Extract
OVCARE’s research has been powered by the gynecological tumor bank and the Cheryl Brown Gynecological Cancers Outcomes Unit. Through the course of research, a plethora of molecular and genomic data was historically held by researchers that generated them. Similarly, clinical data from chart reviews are obtained to support clinical studies and held with clinicians. These data were in incompatible formats that needed significant manual manipulation and curation to be integrated. Moreover, each collection was governed by different ethics agreements that restricted the use of data and kept it in silos. This was becoming a barrier to novel data-intensive research, requiring the integration of multiple data sources; undertaking such projects was challenging, time consuming, and prone to errors. The OVCARE leadership had recognized that current research needs were not being met through existing infrastructure.

A broad stakeholder engagement effort in 2016 kicked off, with the objective to work with researchers, clinicians, scientists, and technicians at various institutions, to map out a collective future vision, identifying research needs and re-thinking present infrastructure. Engagements with key stakeholders identified research priorities, which were expanded into a list of fundamental requirements (Table 1) relevant to the collection and optimization of biospecimen, clinical, and molecular/genomics data, as well as a governance model of the resulting infrastructure. In addition to generating efficiency, limiting errors and honoring patient consent, fundamental research requirements included the maximization of secondary use of data, which enables data collected for one purpose to be reused in a completely different context. For example, chemotherapy drugs dispensed at our pharmacy are collected for administrative purposes (billing) but can also be used to link with patient phenotype, genotype, and outcome to investigate which patients benefit from these therapies more than others. Another important need was to generate novel research hypotheses by considering simultaneously various data that could never before be considered at the same time. Patterns that may not have been obvious previously may emerge to drive future innovative research. Another important need was to use translational studies to help inform patient care, as well as use data generated from patient care to ask new research questions, with the goal of continuously trying to better fill gaps in understanding of disease etiology and progression. In upcoming sections, we further describe more of these requirements in greater detail.

	Fundamental research requirements
Table 1. Summary of fundamental research and infrastructural needs of OVCARE’s research community
1	Generate efficiencies in data collection, storage, and analysis to maximize utility of collected data
2	Limit errors in data handling and ensure reproducibility of research findings
3	Protect patients’ privacy and honor their consent
4	Optimize secondary and continuous use of data generated from research and clinical care
5	Facilitate the recruitment of patients in various clinical studies
6	Identify specimens from patients with specific clinical, molecular, and genomic characteristics
7	Integration of medical and clinical data with molecular information to enable the discovery and testing of new associations and hypotheses towards translational research
8	Organize data towards a learning healthcare system where translation is bi-directional, meaning evidence-based research is used to inform practice, and the data generated during clinical care is in turn used to inform guidelines, generate hypotheses, and trigger pragmatic trials
	Functional and infrastructural IT requirements
1	Allow batch data imports and exports
2	Facilitate validation of data entered to minimize errors (e.g., returning an error message when text is entered instead of a numeric value)

Brief 1
According to the OVCARE extract, why had the existing data become a barrier to research that needed several data sources combined? Answer in one to three sentences.
Brief 2
Summarize the OVCARE extract in two sentences.
Brief 3
List every group of people that the 2016 stakeholder engagement effort in the OVCARE extract aimed to work with.

Collected material
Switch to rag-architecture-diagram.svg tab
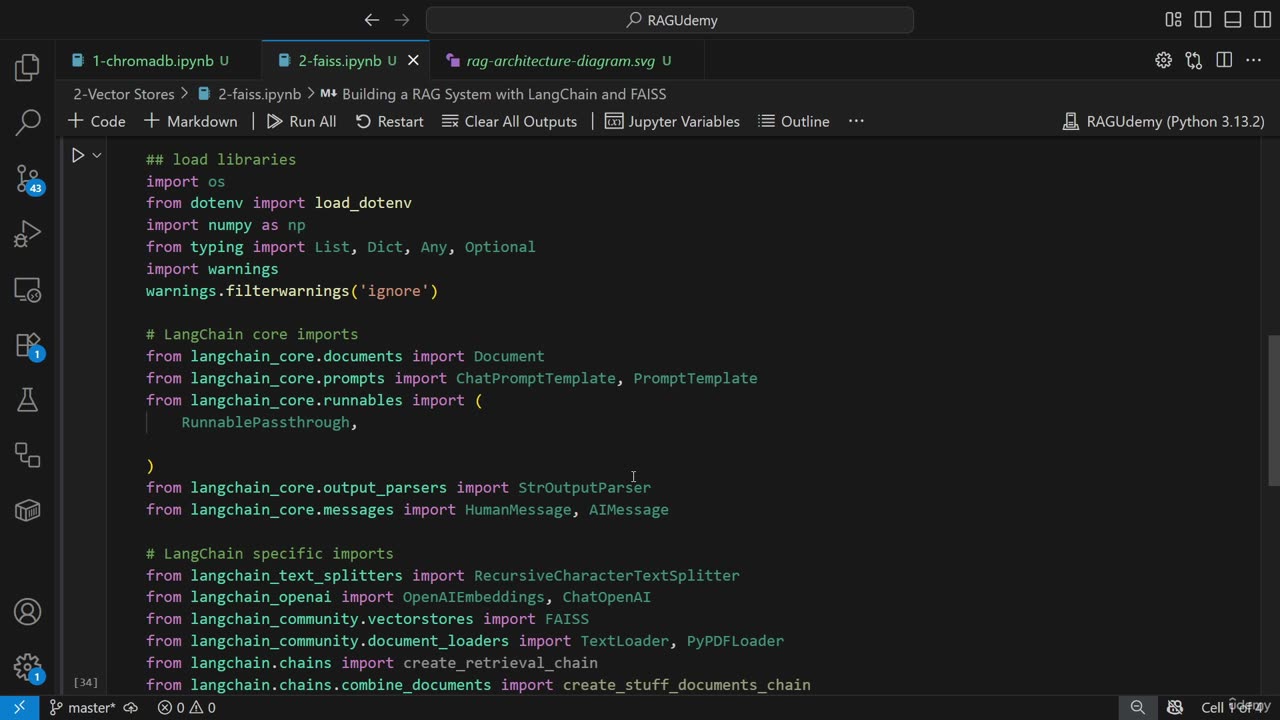1280x720 pixels. coord(560,61)
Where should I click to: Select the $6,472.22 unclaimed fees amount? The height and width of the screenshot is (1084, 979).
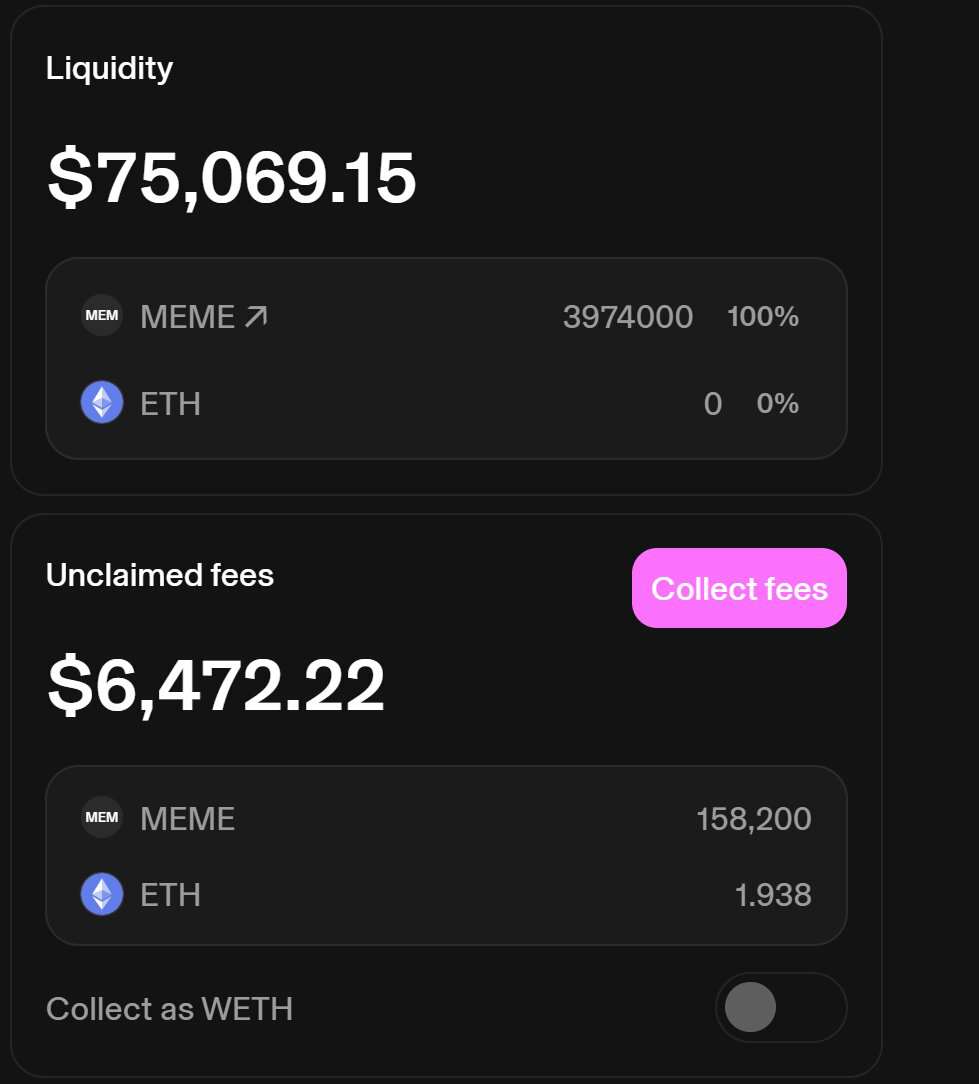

Reply 1
The molecular, genomic, and clinical data were held separately by the researchers and clinicians who produced them. They came in incompatible formats that required significant manual manipulation and curation to integrate, and different ethics agreements restricted their use and kept them in silos. Projects that integrated multiple sources were therefore challenging, time consuming, and prone to errors.

Reply 2
OVCARE's research data were scattered among their creators in incompatible formats and under differing ethics agreements, which made integrative research slow and error-prone, and the leadership recognized that the existing infrastructure was not meeting research needs. A 2016 stakeholder engagement effort identified research priorities and expanded them into fundamental requirements, including efficiency, fewer errors, honoring patient consent, secondary use of data, generating new hypotheses, and bi-directional translation between research and patient care.

Reply 3
- researchers
- clinicians
- scientists
- technicians